### Tasks
- 1) Answer these questions using the interview transcript.
(a) Who speaks in the segment that begins at 00;30;20;28?
(b) According to Rob Lee, what is he the person writing?
(c) Whom does Rob Lee say he would be able to bring in to support the admin stuff?
- 2) Give the start time of every segment in the interview transcript where Rob Lee is the speaker.
- 3) Translate this sentence from the interview transcript into Spanish: "I'm the person that's doing the follow up."

### Quoted passage
00;29;38;19 - 00;29;56;22
Rob Lee
Cool. Is there any wiggle room I understand there's some bullet points you want to get across, but you hired me. Not just you could do this if you have questions and it's like there's something that I have. Is it? Oh, you're a black guy. So we are trying to get in this market or your your gay career, what have you, you're trying to get in this market.

00;29;56;22 - 00;30;15;03
Rob Lee
It's like, what is the reasoning why these two things come together? And, you know, I find that again, with the sort of business and art thing that I find that some of the folks that I've dealt with and work with from that capacity are businesspeople, quote unquote. I'm doing part of their job. I'm the person writing the muse.

00;30;15;03 - 00;30;20;15
Rob Lee
I'm the person that's doing the follow up. I'm the person not breaking the contract. You know, I'm not going to say any names.

00;30;20;28 - 00;30;21;06
Conrad Benner
Yeah.

00;30;21;23 - 00;30;44;08
Rob Lee
And that's that's a very interesting way in it's like I think once the opportunity for like sort of consistent funding comes in or some sort of stream to keep the stuff going more so being a sort of a solo person, you know, when I'm able to bring a person in and this is again where I relate, I think what I'm able to bring an assistant in, someone to support the admin stuff.

### Source material
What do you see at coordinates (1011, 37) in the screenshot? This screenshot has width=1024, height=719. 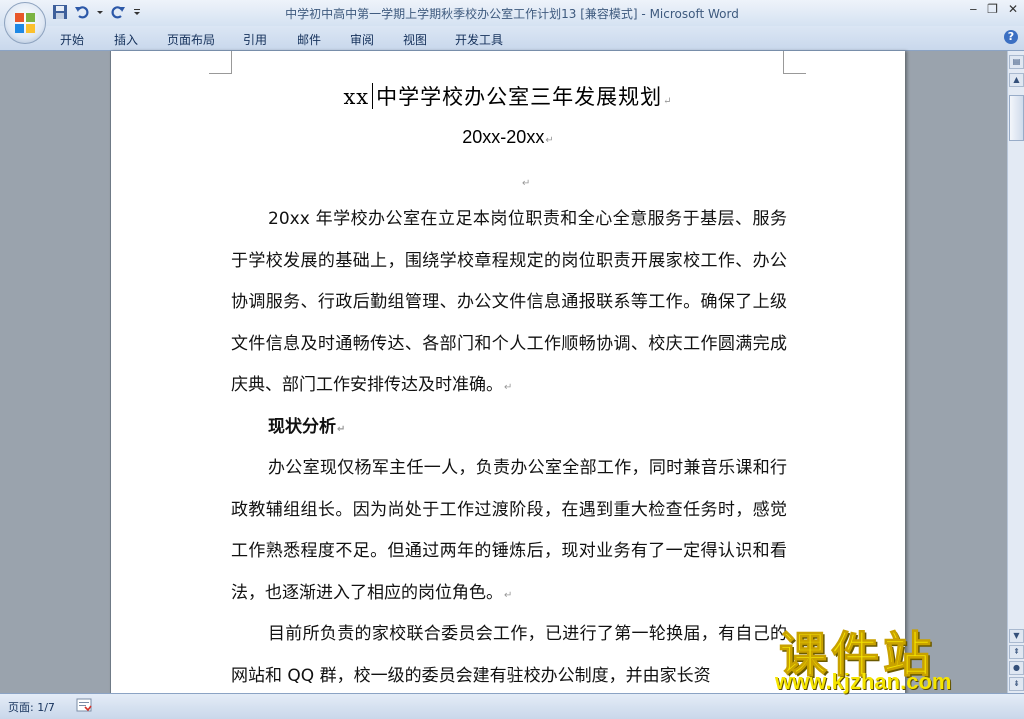 I see `help-icon: ?` at bounding box center [1011, 37].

### Answers for this exercise
- 1)
(a) Conrad Benner
(b) The muse
(c) An assistant

- 2)
00;29;38;19
00;29;56;22
00;30;15;03
00;30;21;23

- 3) Soy la persona que está haciendo el seguimiento.